### EXERCISE DIRECTIONS
Count every line below containing "para"; state the number only.

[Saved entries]
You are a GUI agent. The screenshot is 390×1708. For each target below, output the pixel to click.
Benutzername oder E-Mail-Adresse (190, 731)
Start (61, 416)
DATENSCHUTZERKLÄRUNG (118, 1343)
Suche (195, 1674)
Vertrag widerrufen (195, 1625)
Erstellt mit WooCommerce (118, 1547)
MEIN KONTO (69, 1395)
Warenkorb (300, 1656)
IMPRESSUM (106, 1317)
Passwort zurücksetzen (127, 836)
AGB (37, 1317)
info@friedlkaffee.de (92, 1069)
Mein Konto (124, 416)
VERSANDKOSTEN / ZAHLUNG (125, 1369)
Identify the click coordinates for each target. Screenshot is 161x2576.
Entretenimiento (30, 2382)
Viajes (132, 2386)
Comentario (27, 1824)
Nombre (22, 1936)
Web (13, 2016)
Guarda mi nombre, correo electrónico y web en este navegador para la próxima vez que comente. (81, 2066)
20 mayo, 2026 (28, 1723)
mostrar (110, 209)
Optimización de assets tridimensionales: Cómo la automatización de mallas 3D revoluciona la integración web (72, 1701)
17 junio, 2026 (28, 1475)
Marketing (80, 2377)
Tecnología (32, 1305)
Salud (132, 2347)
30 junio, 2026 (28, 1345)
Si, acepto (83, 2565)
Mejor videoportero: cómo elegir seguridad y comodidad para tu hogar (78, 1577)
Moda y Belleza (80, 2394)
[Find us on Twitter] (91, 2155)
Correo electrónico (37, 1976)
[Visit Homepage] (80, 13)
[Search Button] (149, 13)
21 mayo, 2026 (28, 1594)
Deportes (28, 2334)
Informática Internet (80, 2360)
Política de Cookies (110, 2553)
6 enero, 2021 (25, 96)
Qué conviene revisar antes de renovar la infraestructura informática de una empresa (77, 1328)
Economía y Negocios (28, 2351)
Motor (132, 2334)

### ANSWER SECTION
2